This post is part of a series delving into the details of the JSR-352 (Java Batch) specification. Each post examines a very specific part of the specification and looks at how it works and how you might use it in a real batch application.To start at the beginning, follow the link to the first post.The next post in the series is
here.
This series is also available as a podcast on iTunes, Google Play, Stitcher, or use the link to the RSS feed.
-----
If you’ve taken a look at our sample PartitionMapper from last week you might have noticed a couple of things we didn’t talk about relating to values set into the PartitionPlan.
The first of these is a couple of places where we set the partition count to zero using the setPartitions method. This is a special case you might need to consider. What should you do if you get into your mapper and find it has no data to process? If this is a surprising condition (what do you mean the table of store locations is empty?) then you probably want to throw an exception and fail the job. Something is obviously horribly wrong.
But there might be cases where this is totally normal. Suppose this job runs every day and processes any files it finds in a certain location. It might be completely reasonable for there to be no files there (maybe today is a holiday). In that case, you really didn’t want to run this step at all. You could have a batchlet step that runs before the partitioned step to figure out if there is any data to process and use a step exit status value and flow control to jump over the partitioned step.
Or you can just let it go and get into the mapper to discover there is no data. Set the partition count to zero in the plan and return it. You don’t need to set any other data into the plan. The batch container will see the zero partition count value and just end the step. Any defined step listeners will run, of course, so you should be sure they can handle the step not having actually done anything.

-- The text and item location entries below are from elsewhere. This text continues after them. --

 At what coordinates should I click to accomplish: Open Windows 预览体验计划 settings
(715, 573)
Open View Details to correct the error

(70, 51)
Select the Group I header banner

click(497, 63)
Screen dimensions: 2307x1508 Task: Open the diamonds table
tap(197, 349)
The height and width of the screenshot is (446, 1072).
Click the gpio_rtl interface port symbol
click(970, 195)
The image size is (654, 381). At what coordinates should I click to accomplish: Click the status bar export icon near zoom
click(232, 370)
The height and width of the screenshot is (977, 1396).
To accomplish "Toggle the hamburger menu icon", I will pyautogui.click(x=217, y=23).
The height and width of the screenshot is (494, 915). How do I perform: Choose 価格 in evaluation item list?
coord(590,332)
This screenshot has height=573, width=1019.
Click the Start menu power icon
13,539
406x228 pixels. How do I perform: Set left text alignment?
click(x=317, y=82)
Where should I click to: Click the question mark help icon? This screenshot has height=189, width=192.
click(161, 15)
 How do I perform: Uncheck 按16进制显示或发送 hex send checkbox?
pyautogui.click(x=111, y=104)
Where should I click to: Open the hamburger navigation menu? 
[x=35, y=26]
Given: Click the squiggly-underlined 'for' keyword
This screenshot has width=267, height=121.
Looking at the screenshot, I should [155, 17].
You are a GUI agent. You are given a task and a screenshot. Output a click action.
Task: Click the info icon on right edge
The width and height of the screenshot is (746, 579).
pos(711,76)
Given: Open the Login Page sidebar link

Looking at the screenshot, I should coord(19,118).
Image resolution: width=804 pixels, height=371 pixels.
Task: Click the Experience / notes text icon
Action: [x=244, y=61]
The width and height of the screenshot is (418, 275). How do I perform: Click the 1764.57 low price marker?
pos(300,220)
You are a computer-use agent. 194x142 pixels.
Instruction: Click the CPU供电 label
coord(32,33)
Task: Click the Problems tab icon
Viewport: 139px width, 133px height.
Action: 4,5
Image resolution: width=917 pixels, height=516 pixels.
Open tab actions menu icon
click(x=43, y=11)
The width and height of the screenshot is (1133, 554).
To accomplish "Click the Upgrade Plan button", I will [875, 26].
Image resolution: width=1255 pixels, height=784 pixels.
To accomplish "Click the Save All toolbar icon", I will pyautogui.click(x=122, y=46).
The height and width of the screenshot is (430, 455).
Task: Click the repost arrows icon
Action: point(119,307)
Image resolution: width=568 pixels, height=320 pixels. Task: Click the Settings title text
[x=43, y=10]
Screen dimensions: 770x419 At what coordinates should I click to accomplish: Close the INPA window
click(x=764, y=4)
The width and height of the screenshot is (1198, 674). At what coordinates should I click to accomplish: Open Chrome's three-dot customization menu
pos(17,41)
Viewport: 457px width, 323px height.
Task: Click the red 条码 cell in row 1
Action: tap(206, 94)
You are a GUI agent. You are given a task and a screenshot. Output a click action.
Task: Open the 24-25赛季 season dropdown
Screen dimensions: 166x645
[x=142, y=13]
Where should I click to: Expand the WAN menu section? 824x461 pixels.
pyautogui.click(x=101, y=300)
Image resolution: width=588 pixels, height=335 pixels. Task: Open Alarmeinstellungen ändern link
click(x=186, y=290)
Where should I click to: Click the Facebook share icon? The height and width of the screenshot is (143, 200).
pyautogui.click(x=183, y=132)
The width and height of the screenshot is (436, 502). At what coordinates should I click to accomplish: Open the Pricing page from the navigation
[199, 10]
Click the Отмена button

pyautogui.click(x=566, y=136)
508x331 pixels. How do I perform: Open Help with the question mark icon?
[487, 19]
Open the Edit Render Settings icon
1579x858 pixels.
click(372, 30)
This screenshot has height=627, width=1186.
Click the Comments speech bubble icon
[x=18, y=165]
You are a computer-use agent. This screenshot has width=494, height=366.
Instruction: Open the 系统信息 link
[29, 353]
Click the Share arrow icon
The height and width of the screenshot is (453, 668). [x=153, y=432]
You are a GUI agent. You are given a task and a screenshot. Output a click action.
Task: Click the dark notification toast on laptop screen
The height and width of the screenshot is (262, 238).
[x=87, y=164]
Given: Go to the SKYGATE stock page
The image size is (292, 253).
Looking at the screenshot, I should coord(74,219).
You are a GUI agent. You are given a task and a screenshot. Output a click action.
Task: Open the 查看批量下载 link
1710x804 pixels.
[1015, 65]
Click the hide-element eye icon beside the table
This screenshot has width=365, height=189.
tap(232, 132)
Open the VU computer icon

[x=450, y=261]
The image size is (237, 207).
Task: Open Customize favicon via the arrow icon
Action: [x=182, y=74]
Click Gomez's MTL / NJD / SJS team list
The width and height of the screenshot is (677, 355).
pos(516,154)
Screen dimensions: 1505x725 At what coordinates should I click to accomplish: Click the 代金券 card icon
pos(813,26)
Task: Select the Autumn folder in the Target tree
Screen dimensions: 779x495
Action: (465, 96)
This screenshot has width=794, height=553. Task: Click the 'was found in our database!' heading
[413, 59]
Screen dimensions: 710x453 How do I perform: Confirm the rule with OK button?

The second thing you might notice is our call to the setPartitionsOverride method. This has to do with a previously executed job being restarted. If restart processing involves running a partitioned step that has executed already (maybe only partially) in a previous execution, this method tells the container what to do about partitioning.
If you set the partition override value to true, then that tells the container to ignore anything that happened before and just use the partition values found in the partition map you are creating. You want to do this if you just need to start completely over, or if the data you are processing will have been modified so you won’t process it again.
Suppose a partition’s job is to process a particular file. When it is done with the file, it deletes it (or moves it somewhere else). In that case you would just work with the files you find to process because only the ones that are left need processing (yes, there are some windows here you’d need to worry about).
Do you want to say true or false here? It really depends on how your application is going to handle a restart. Are you going to re-process data you already processed? Can you tell? Will checkpoint data in the partitions help you? If so, you want to say false and use the existing partitioning information so checkpoint data will be used. It is a tough call to make and you need to understand how your application will handle a restart to set it to the right value. Be careful because it can matter a lot.